The researchers do not know what sort of adaptations -- cultural or biological -- the people who lived at these altitudes would have undergone. The next step will be to find human remains that harbor ancient DNA that could be analyzed to search for evidence of high-altitude genetic adaptations.
For years, genomics researchers have been trying to identify the genetic changes that allow some people to thrive at high altitudes, considered by these researchers to be above 14,000 feet.

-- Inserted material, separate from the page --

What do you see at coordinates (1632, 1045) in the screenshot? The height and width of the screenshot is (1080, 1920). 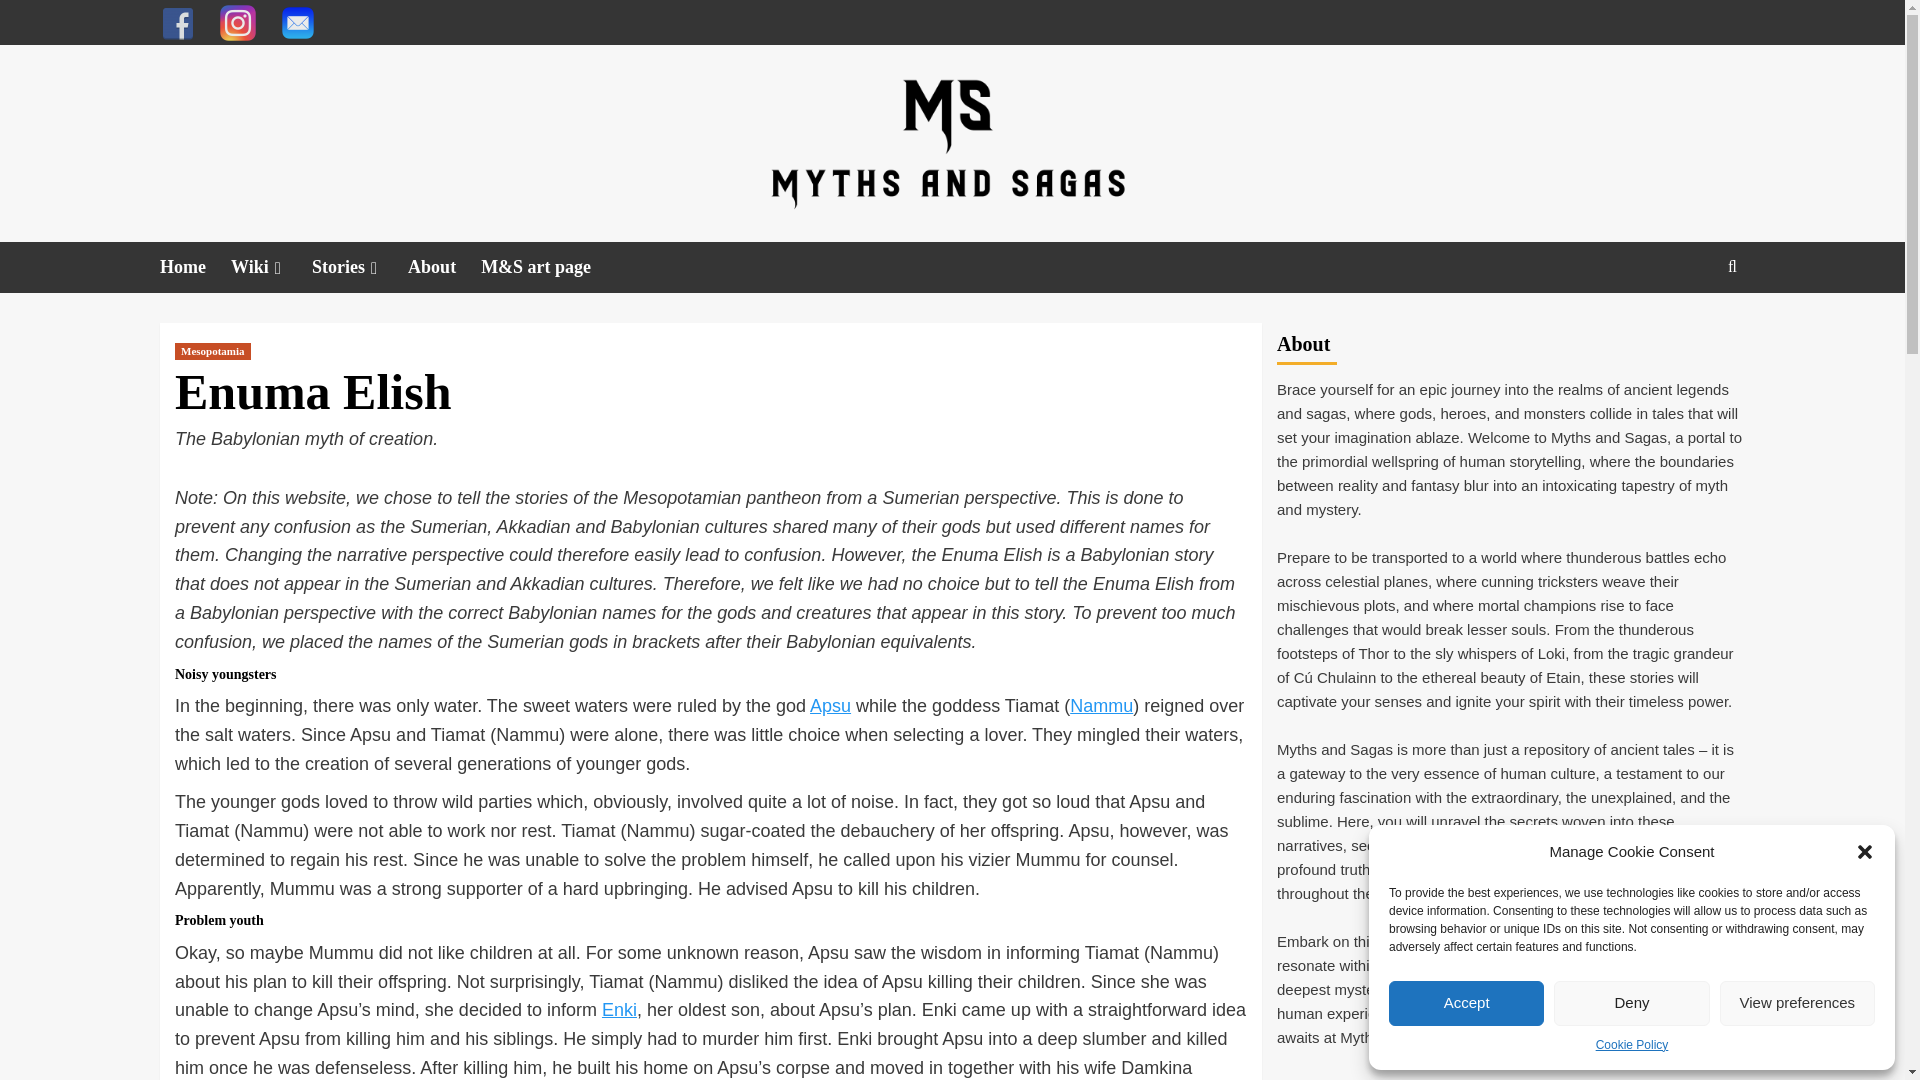 I see `Cookie Policy` at bounding box center [1632, 1045].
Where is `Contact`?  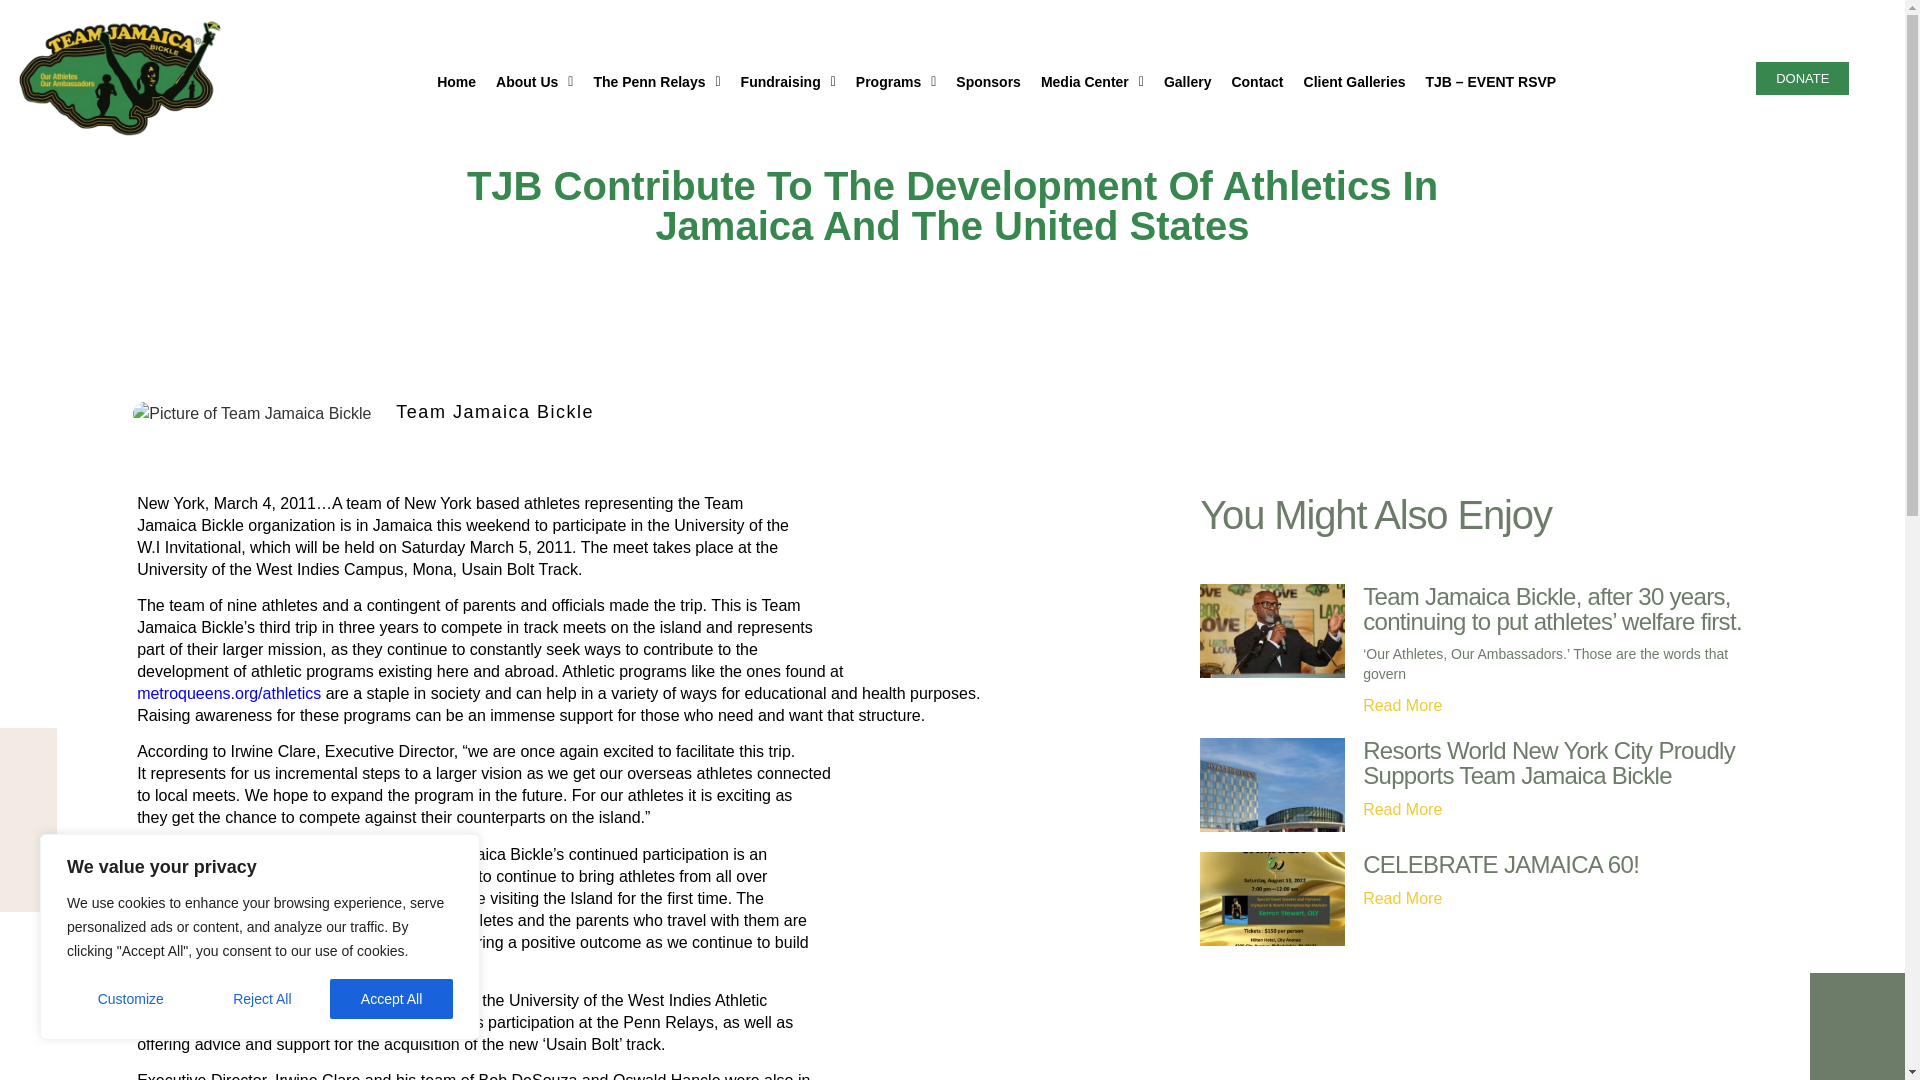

Around the world, high-altitude dwellers appear to have undergone “convergent evolution,” meaning that populations in Tibet, Ethiopia, and the Andes independently gained the genetic and physiologic changes that allowed them to live up high, said Sarah Tishkoff, a professor of genetics and biology at the University of Pennsylvania. Researchers who study human evolution are interested in how and how quickly these adaptations occur.
Other traits have evolved quickly. Tishkoff, for example, has traced the emergence, over a span of 3,000 to 6,000 years, of the trait for lactose tolerance among populations that consumed cow’s milk. The hunt for high-altitude adaptations will be more complicated, she said, since the trait is likely controlled by more than one gene.
“It will just be really interesting when we get more data... to be able to date those [genetic adaptations] and see if they correspond with this archaeological data,” Tishkoff said.